• **Required action A**:
Render this sentence from the Foreman.java diff comment in Spanish: "Enqueues the query and once enqueued, starts sending out query fragments for further execution."
• **Required action B**:
Pick up the Foreman.java diff comment after its final line and write the next part.

• **Text shown**:
○ ○ ○ ○
[ 
https://issues.apache.org/jira/browse/DRILL-5963?page=com.atlassian.jira.plugin.system.issuetabpanels:comment-tabpanel&focusedCommentId=16285072#comment-16285072
 ] 

ASF GitHub Bot commented on DRILL-5963:
---------------------------------------

Github user paul-rogers commented on a diff in the pull request:

    https://github.com/apache/drill/pull/1051#discussion_r155938213
  
    --- Diff: 
exec/java-exec/src/main/java/org/apache/drill/exec/work/foreman/Foreman.java ---
    @@ -502,33 +438,82 @@ private void runFragment(List<PlanFragment> 
fragmentsList) throws ExecutionSetup
           }
         }
     
    +    assert rootFragment != null;
    +
         final FragmentRoot rootOperator;
         try {
           rootOperator = 
drillbitContext.getPlanReader().readFragmentRoot(rootFragment.getFragmentJson());
         } catch (IOException e) {
           throw new ExecutionSetupException(String.format("Unable to parse 
FragmentRoot from fragment: %s", rootFragment.getFragmentJson()));
         }
         queryRM.setCost(rootOperator.getCost());
    -    admit(null);
    -    drillbitContext.getWorkBus().addFragmentStatusListener(queryId, 
queryManager.getFragmentStatusListener());
    -    
drillbitContext.getClusterCoordinator().addDrillbitStatusListener(queryManager.getDrillbitStatusListener());
     
    -    logger.debug("Submitting fragments to run.");
    +    fragmentsRunner.setFragmentsInfo(planFragments, rootFragment, 
rootOperator);
     
    -    // set up the root fragment first so we'll have incoming buffers 
available.
    -    setupRootFragment(rootFragment, rootOperator);
    +    startQueryProcessing();
    +  }
     
    -    setupNonRootFragments(planFragments);
    +  /**
    +   * Enqueues the query and once enqueued, starts sending out query 
fragments for further execution.
    +   * Moves query to RUNNING state.
    +   */
    +  private void startQueryProcessing() {
    +    enqueue();
    +    runFragments();
    +    queryStateProcessor.moveToState(QueryState.RUNNING, null);
    +  }
     
    -    moveToState(QueryState.RUNNING, null);
    -    logger.debug("Fragments running.");
    +  /**
    +   * Move query to ENQUEUED state. Enqueues query if queueing is enabled.
○ ○ ○ ○
• **Information shown**:

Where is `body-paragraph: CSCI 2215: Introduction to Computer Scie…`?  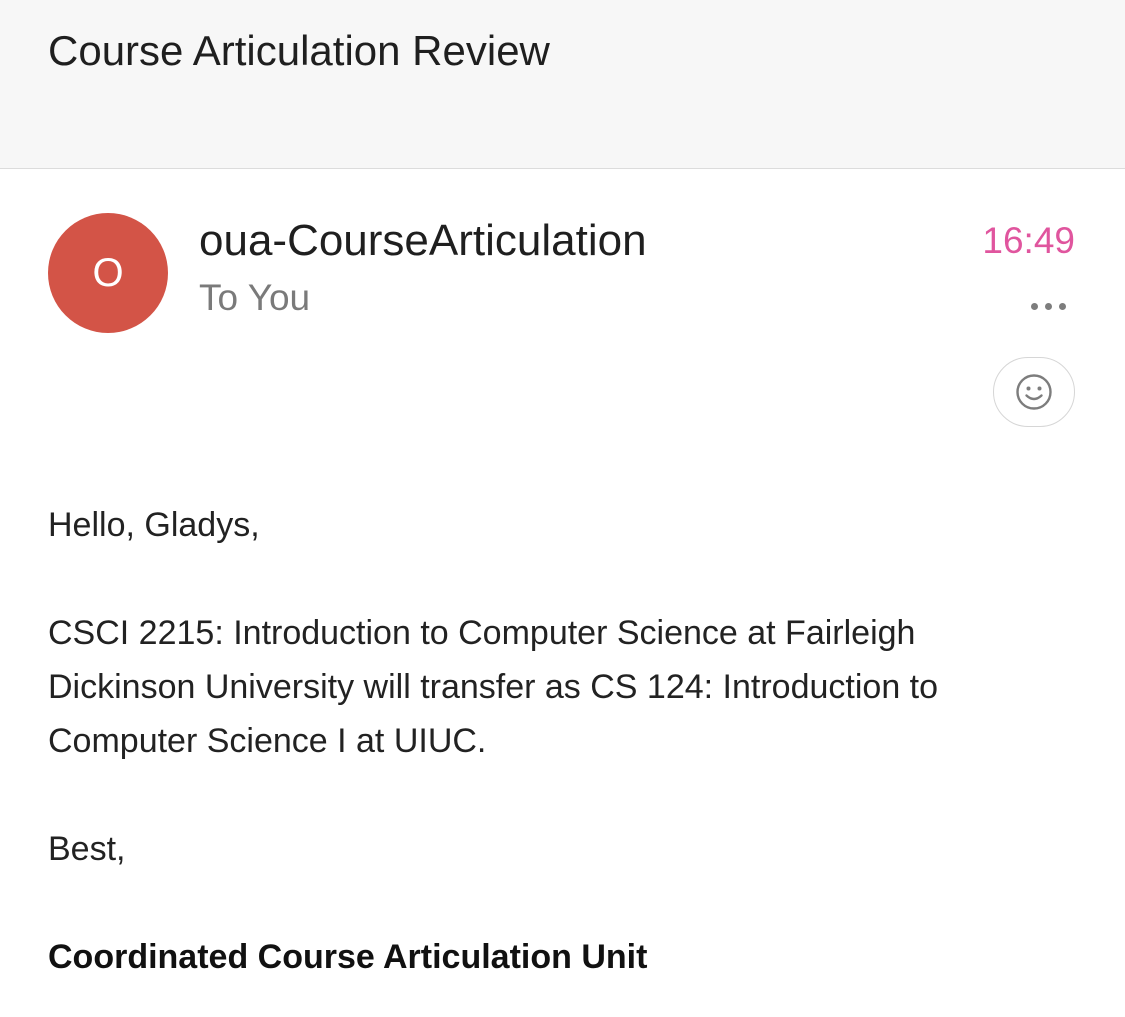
○ ○ ○ ○
• **Expected answer A**:
Encola la consulta y, una vez encolada, comienza a enviar los fragmentos de la consulta para su posterior ejecución.

• **Expected answer B**:
    +   * Foreman run will be blocked until query is enqueued.
    +   * In case of failures (ex: queue timeout exception) will move query to 
FAILED state.
    +   */
    +  private void enqueue() {
    +    queryStateProcessor.moveToState(QueryState.ENQUEUED, null);
    +
    +    try {
    +      queryRM.admit();
    +      queryStateProcessor.moveToState(QueryState.STARTING, null);
    +    } catch (QueueTimeoutException | QueryQueueException e) {
    +      queryStateProcessor.moveToState(QueryState.FAILED, e);
    +    } finally {
    +      String queueName = queryRM.queueName();
    +      queryManager.setQueueName(queueName == null ? "Unknown" : queueName);
    --- End diff --
    
    I'm going to violate our code review guidelines a bit and discuss design. 
Sorry.
    
    The above is a good place to talk about state design. We have the Foreman 
taking actions and setting states. We have the query state processor taking 
some actions based on those states and trying to enforce valid state 
transitions. I think what we have is a clash of two systems.
    
    The Foreman is a big bunch of code that handles the procedure of parsing, 
preparing and launching a query, all in a single thread. The query state 
processor appears to handle not just this, but events that arrive after the 
query is started.
    
    I wonder rather than having the Foreman do the setup work and the query 
state processor try to follow the states, should we just bite the bullet and 
make the query state processor be the actual query owner and manager?
    
    The query manager provides events: parse, plan, enqueue, launch, etc. It 
uses states to make sure events occur in the expected order.
    
    All the Foreman does is create the environment, create the query manager, 
and call the set of methods that we currently expect of the Foreman (from parse 
to launch.)
    
    In the future, if we can get queuing to be non-blocking (works by events, 
not synchronized calls), then the Foreman would do planning through enqueueing. 
The "accept query" action would invoke the launch action.
    
    Then, the query manager not only enforces states, it also takes the actions 
required when an event arrives in a given state.
    
    Now, I realize all of the code in Foreman is existing. But, we are doing 
refactoring, so now is the time to think through these issues.


> Canceling a query hung in planning state, leaves the query in ENQUEUED state 
> for ever.
> --------------------------------------------------------------------------------------
>
>                 Key: DRILL-5963
>                 URL: https://issues.apache.org/jira/browse/DRILL-5963
>             Project: Apache Drill
>          Issue Type: Bug
>          Components: Execution - Flow
>    Affects Versions: 1.12.0
>         Environment: Drill 1.12.0-SNAPSHOT, commit: 
> 4a718a0bd728ae02b502ac93620d132f0f6e1b6c
>            Reporter: Khurram Faraaz
>            Assignee: Arina Ielchiieva
>            Priority: Critical
>             Fix For: 1.13.0
>
>         Attachments: enqueued-2.png
>
>
> Canceling the below query that is hung in planning state, leaves the query in 
> ENQUEUED state for ever.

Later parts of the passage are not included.